Have you see Pixar’s Finding Dory (the sequel to Finding Nemo) yet? If not, we won’t give away any spoilers, but the movie’s message is clear: Fish, octopuses, rays, whales, sharks, and other sea animals belong in the ocean.
But have you ever thought how sad life must be for fish like Dory who are stolen from their homes in the wild and sold as “pets” to spend the rest of their lives in tiny bowls? Or for orcas and other animals who are kept prisoner at marine parks like SeaWorld?
Almost all saltwater fish sold in stores are captured from their homes in the wild—just like how Nemo got captured in Finding Nemo! Fish collectors spray the coral reefs with a poison called cyanide, and the fish end up stunned, which makes them easy to catch.

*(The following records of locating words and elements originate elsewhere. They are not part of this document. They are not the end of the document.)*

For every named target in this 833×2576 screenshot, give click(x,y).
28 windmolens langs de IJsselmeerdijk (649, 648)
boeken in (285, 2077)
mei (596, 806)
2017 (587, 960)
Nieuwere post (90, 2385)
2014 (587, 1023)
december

Tanks can’t even begin to replicate the complex world that these animals need. Some aquariums (even ones like The Marine Life Institute in Finding Dory that operate as a “rescue, rehabilitate, release” facility) actually encourage the public to handle, touch, and pet stingrays in “touch tanks,” where the harassed animals have no way to escape. Nearly everywhere touch tanks are offered, stingrays die prematurely
Other animals like orcas live miserably at marine parks like SeaWorld. The marine park forces intelligent orcas, who swim up to 100 miles a day in the open ocean, to live in tiny tanks that would be the same as you living in a bathtub. Because of this, they can become aggressive and have even been known to chew on the metal gates and concrete corners of the tanks and damage their teeth.
In the wild, they can live 50 to 100 years. But the orcas who have died at SeaWorld were just an average of 13 years old.
You might leave the movie wanting a “Dory” or “Hank” of your own, but after Finding Nemo, lots people learned their lesson when the fish they rushed out to buy ended up forgotten and neglected before finally being flushed down the toilet. Let’s hope that after seeing this movie, people will realize that the “Dorys,” “Baileys,” and “Destinys” of the world prefer their natural ocean homes—not life in a tank.